Metra has postponed the awarding of a contract to build the $141 million Englewood Flyover rail bridge on Chicago's South Side, a project that drew complaints today from three local congressmen that the project lacks adequate minority participation.
In a letter sent to the commuter rail agency, U.S. Representatives Bobby Rush, Jesse Jackson Jr. and Danny Davis, all Chicago Democrats, charged that Metra was preparing to award a contract that gave less than one percent of the work to an African-American firm, and less than three percent to a disadvantaged business enterprise.

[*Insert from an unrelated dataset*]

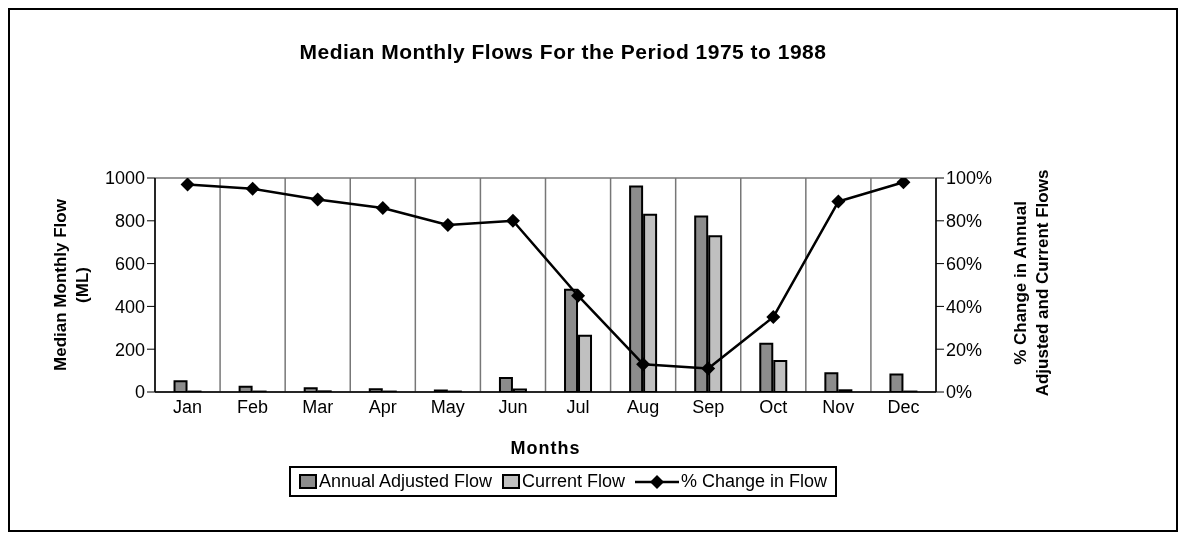 This screenshot has height=540, width=1186. Describe the element at coordinates (382, 406) in the screenshot. I see `x-tick-label: Apr` at that location.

"It is unacceptable that a public procurement process wherein millions of taxpayer dollars are expended could have at its very core the systemic disenfranchisement of a community of people," the letter said. Metra had originally planned to award the contract May 11. In a statement, Metra said today it would postpone the awarding of the construction contract until its June 15 meeting.
Metra said it needs to ask the state for more time to construct the rail bridge, intended to relieve train congestion. The project was originally scheduled to be done in June 2014, but Metra said it now expects to take until the fall of that year.
Rush first raised the issue last week when he publicly threatened to stop the project unless more African-American firms got work.
Metra said today it agreed with Rush that the contract should be awarded in as fair and equitable manner as possible. It said it has worked for the past two years to ensure participation by disadvantaged businesses, and spent $300,000 in outreach efforts to the Englewood community.
"Metra will work with (whoever is) the successful bidder to identify opportunities for additional participation by DBE-certified firms. Metra is confident that (whoever is) the successful bidder will meet or exceed the DBE goals for this project," the agency said in the statement.
The railroad bridge is intended to ease rail flow on tracks used by Metra, Amtrak and freight railroads.